:: Trecho da fonte ::

Cinemas se enfrentavam na busca pelo público
Vale tudo na guerra pela audiência. Parece frase usada em emissoras de televisão no final do século XX, na disputa pelos pontos preciosos nos mapas de audiência elaborados pelos institutos de pesquisa - mas também se aplicava à guerra pelos espectadores nas casas de exibição de filmes que foram surgindo desde o início daquele século em Santos.
Naquela época, em nome dessa disputa pelo público, valia instalar um cinema praticamente ao lado de outro (ou outros...), mesmo em bairros então mais afastados e menos urbanizados, Se no início da cinematografia santista eles se concentravam nas imediações do Largo do Rosário, quando começou a expansão pelos bairros eles foram se concentrando numa nova Cinelândia no vinal da Avenida Ana Costa, no Gonzaga. Na Rua Campos Mello, a concorrência foi acirrada em 1937 quando o Cine São José se instalou no número 179, para concorrer com o D. Pedro II, que já funcionava no número 215 dessa via. Números superlativos: o S. José registrava 183.131 espectadores/ano, enquanto o D. Pedro II reccebia no mesmo período 165.553 espectadores.
Valia, claro, demonstrar cada novidade que surgisse para o conforto dos espectadores, como novos projetores, som aperfeiçoado, qualidade do ar e das poltronas, telas melhores, preços menores... em anúncios de página inteira nos jornais..
Valia denunciar artimanhas dos concorrentes, como a exibição de filmes antigos como se fossem recém-lançados; valia alterar nomes de filmes para atraírem mais a clientela local; valia oferecer ingressos para quem comprasse carne no açougue parceiro... Valia até disputar acirradamente os certificados de classificação indicativa emitidos pela Censura Federal, vejam só: para anunciar qual filme era oficialmente considerado o mais pornográfico do Brasil!
E foi essa (nem sempre) saudável competição pelo espectador que acabou dando a Santos a liderança nacional em número de poltronas de cinema por habitante.
Promoção: um ingresso no Eden a cada 4 kg de carne comprados no Açougue Monstro...
Jornal A Tribuna, 8/8/1909, página 4
O cinema Eden Salão tinha sido inaugurado em 23 de junho de 1909 na Praça dos Andradas e duraria apenas umas poucas semanas. Mesmo em sua curta existência, fez história, como nesta curiosa promoção conjunta com o Açougue Monstro, situado na tradicional Rua Áurea ou Rua dos Açougues (entre outros nomes), a atual Rua General Câmara.

:::

Tarefa proposta 1. Cite literalmente o trecho do texto sobre os cinemas de Santos que começa nas palavras "E foi essa (nem" e vai até depois de "Rua General Câmara.".
Tarefa proposta 2. De acordo com o texto sobre os cinemas de Santos, em que data e em que local foi inaugurado o cinema Eden Salão?
Tarefa proposta 3. Por favor, escreva a continuação do texto sobre os cinemas de Santos a partir do ponto em que ele termina.
A listagem abaixo é um material à parte, sem relação com o texto sobre os cinemas de Santos.

:: Trechos de dados ::

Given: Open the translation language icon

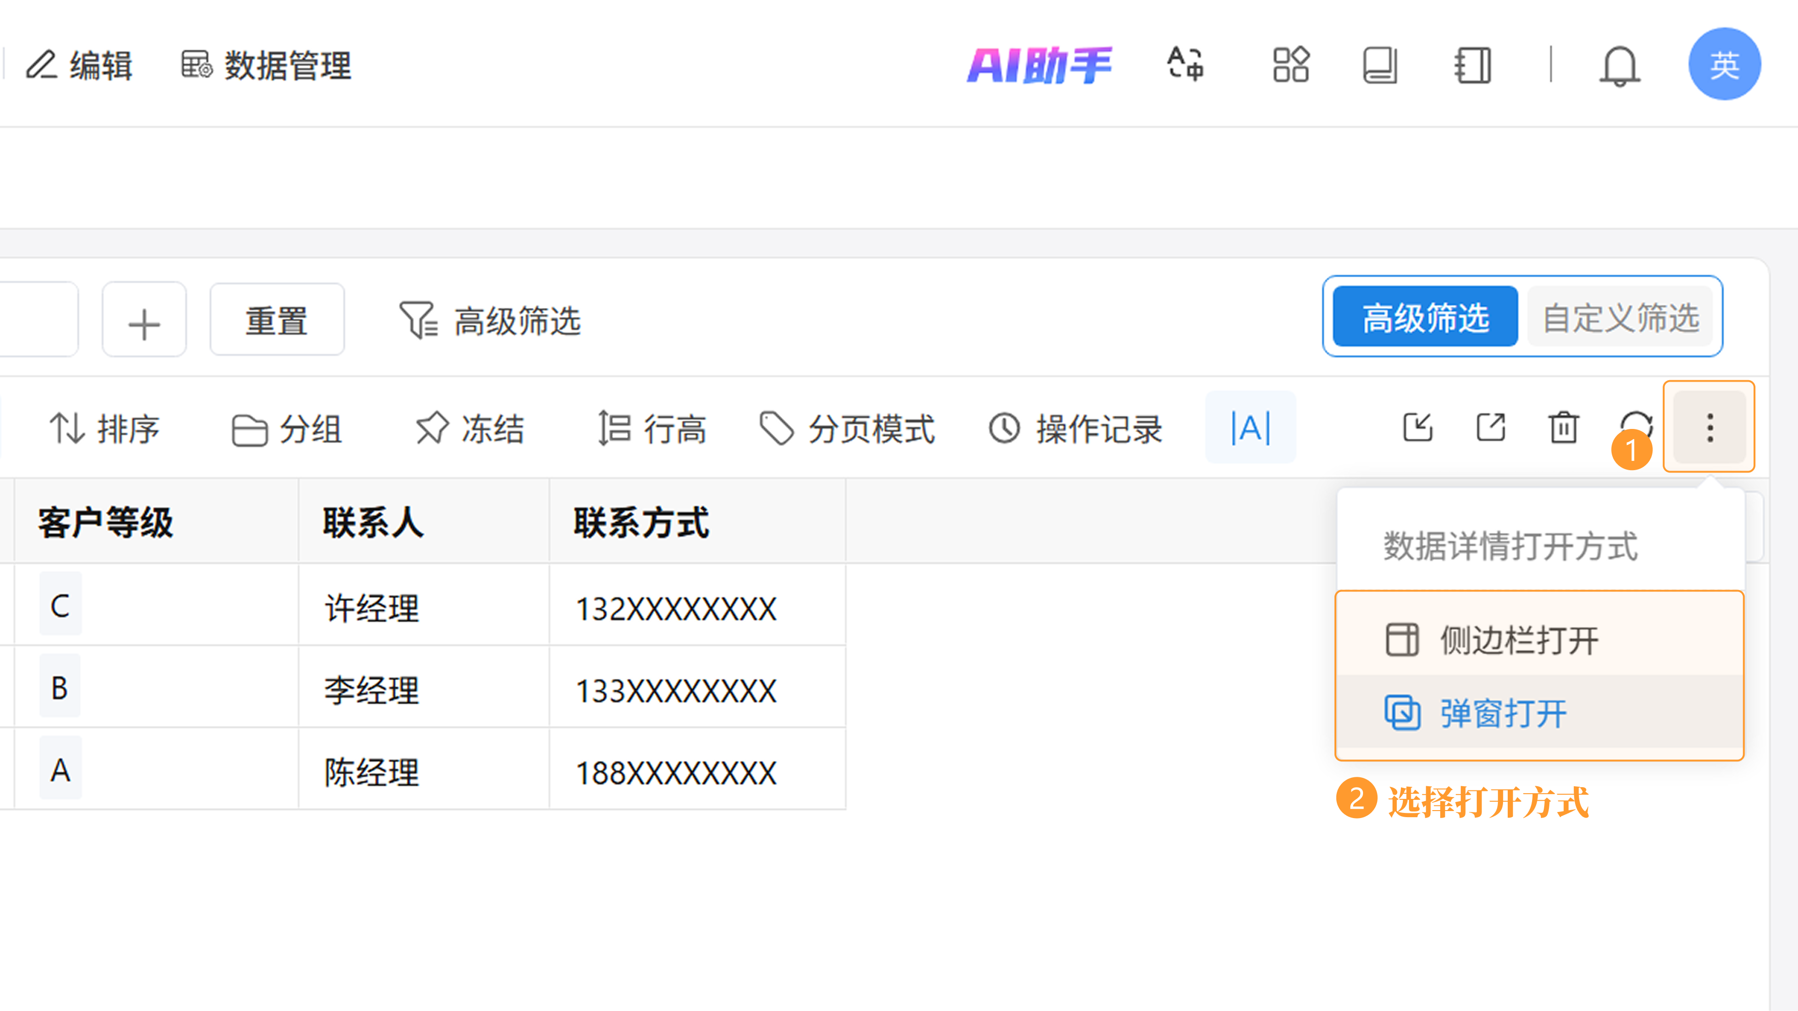Looking at the screenshot, I should [x=1185, y=64].
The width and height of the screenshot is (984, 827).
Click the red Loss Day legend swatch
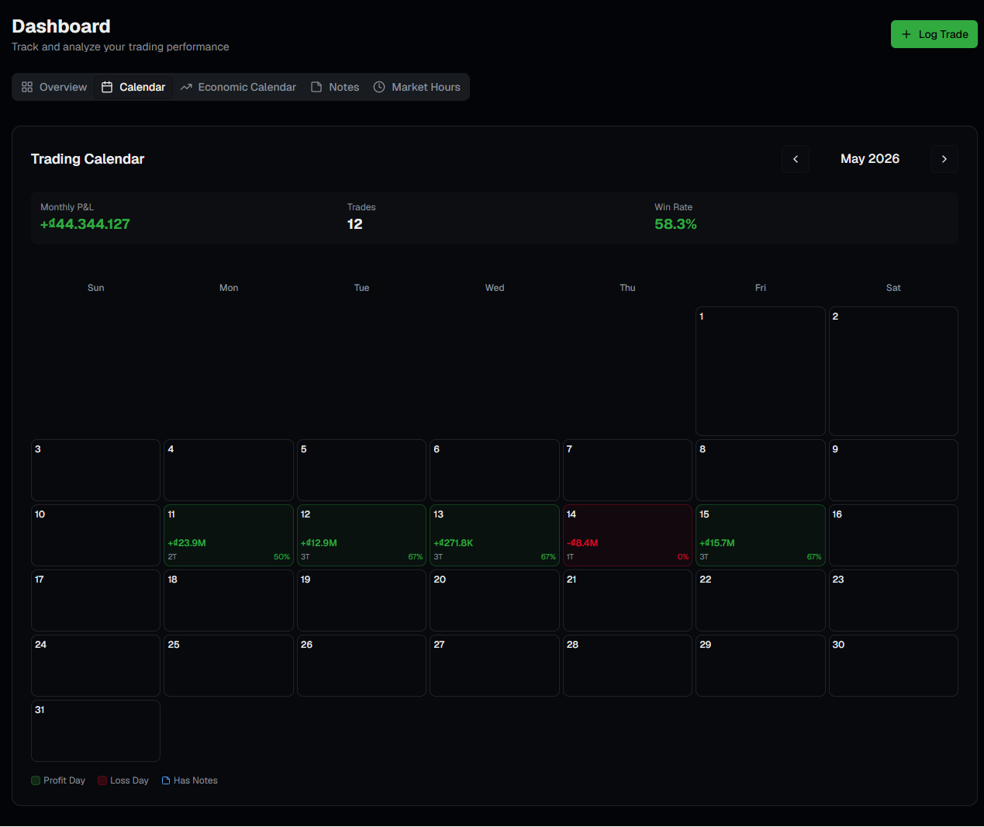tap(102, 780)
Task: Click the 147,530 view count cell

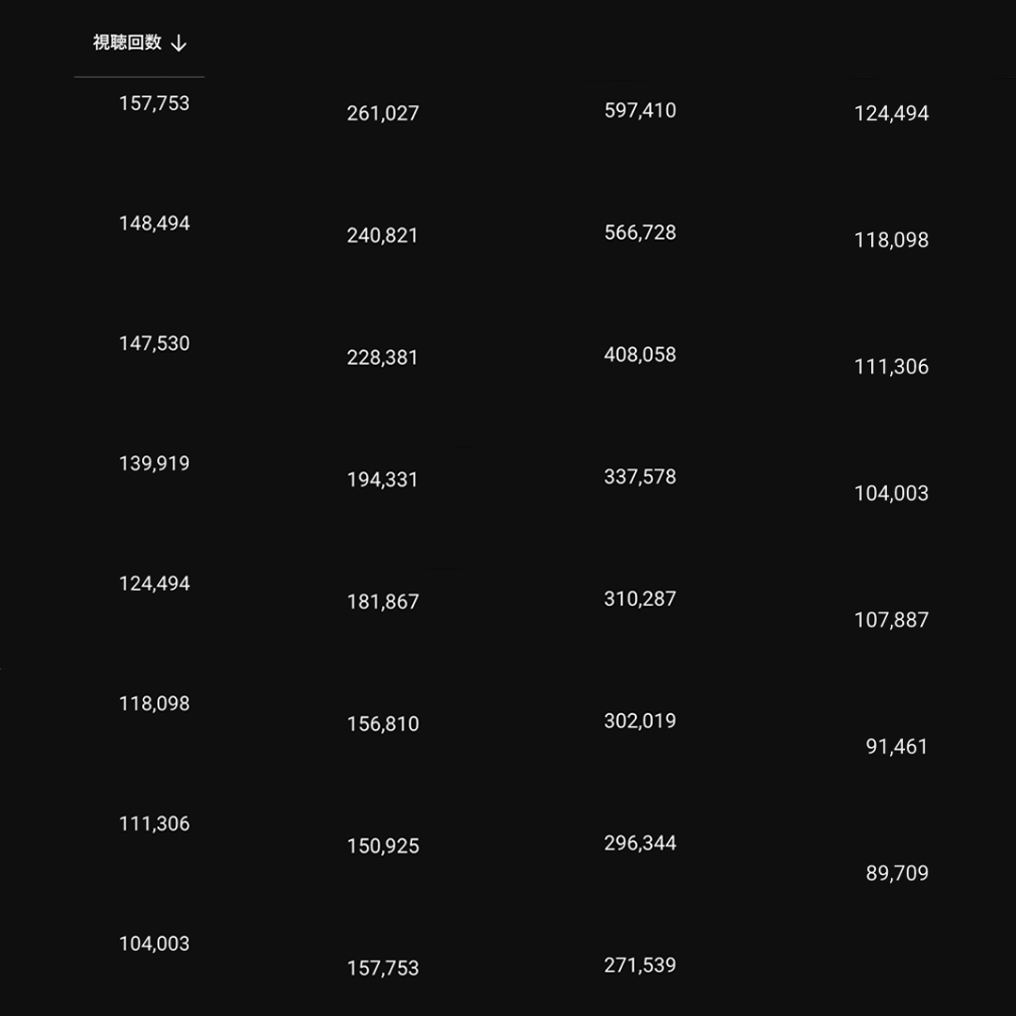Action: (x=154, y=343)
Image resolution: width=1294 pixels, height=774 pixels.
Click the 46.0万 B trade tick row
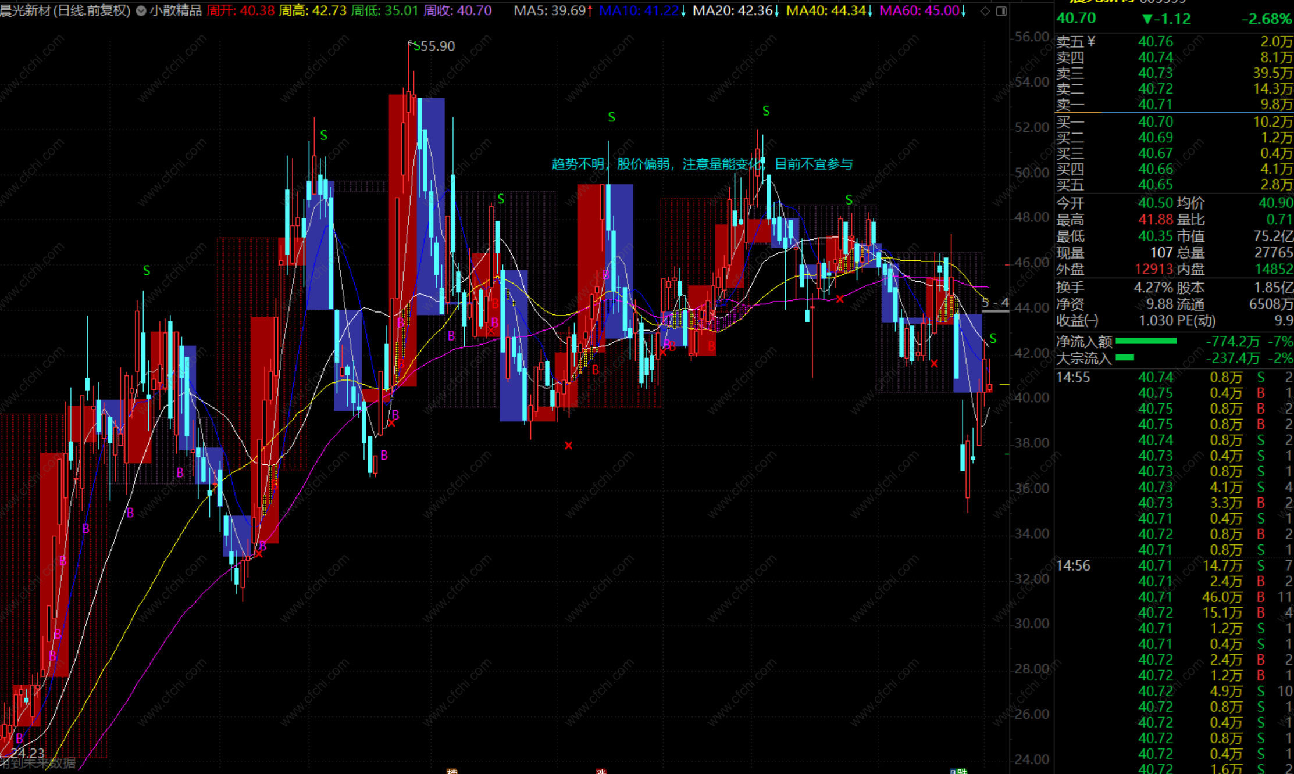click(x=1221, y=597)
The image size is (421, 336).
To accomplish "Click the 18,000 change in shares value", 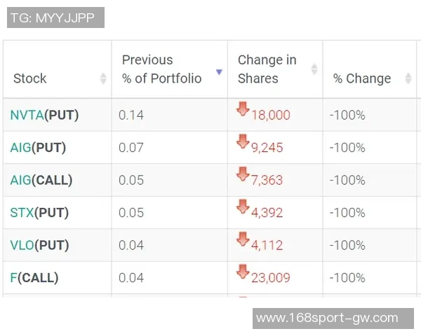I will pyautogui.click(x=271, y=116).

:::

Resultado 1.
E foi essa (nem sempre) saudável competição pelo espectador que acabou dando a Santos a liderança nacional em número de poltronas de cinema por habitante.
Promoção: um ingresso no Eden a cada 4 kg de carne comprados no Açougue Monstro...
Jornal A Tribuna, 8/8/1909, página 4
O cinema Eden Salão tinha sido inaugurado em 23 de junho de 1909 na Praça dos Andradas e duraria apenas umas poucas semanas. Mesmo em sua curta existência, fez história, como nesta curiosa promoção conjunta com o Açougue Monstro, situado na tradicional Rua Áurea ou Rua dos Açougues (entre outros nomes), a atual Rua General Câmara.

Resultado 2. Em 23 de junho de 1909, na Praça dos Andradas.

Resultado 3.
Eis parte do texto do anúncio então publicado e republicado na imprensa (mantida a ortografia original): "CARNE TODA PREMIADA: Para toda a nossa freguezia que comprar carne a dinheiro, sendo de primeira de 800 réis em diante e de segunda de 600 réis em diante, levando QUATRO KILOS, levará juntamente uma entrada que dá direito a uma secção cinematographica no 'EDEN SALÃO', na praça dos Andradas. Todo o freguez que comprar de um kilo por diante, levará de cada kilo um vale impresso, que completando os 4 kilos receberá uma entrada. Mandamos entregar pesos a domicílio (...)".
Polytheama apresentou em 1919 o filme Joana D'Arc, com aviso contra falsificações Jornal A Tribuna, 3/5/1919, página 10
O aviso contra falsificações, no detalhe da imagem acima Jornal A Tribuna, 3/5/1919, página 10
Ao exibir em 1919 o ffilme Joana D'Arc, o Polytheama incluiu uma advertência sobre a existência de falsificações: "ATENÇÃO - A Empresa Cine-Teatral previne o respeittável público que um CINEMAZINHO, querendo aproveitar-se do reclame por nós feito, anuncia um filme com o mesmo nome, já muito antigo e que foi exibido há cinco anos e editado por (? uma fáb)rica italiana. Precavenha-se o público, pois pretendem passar-lhe o 'conto'. O único autêntico filme 'Joanna d'Arc', edição da PARAMOUNT, interpretado por GERALDINA FARRAR, só será exibido no POLYTHEAMA. O mesmo que foi exibido no CENTRAL e ROYAL, de S. Paulo".
O saboroso detalhe dessa história é que o filme dito "autêntico" e "maior triunfo cinematográfico do ano de 1919" foi na verdade lançado em 1916!
Cartaz oficial do filme "novo"... de três anos antes!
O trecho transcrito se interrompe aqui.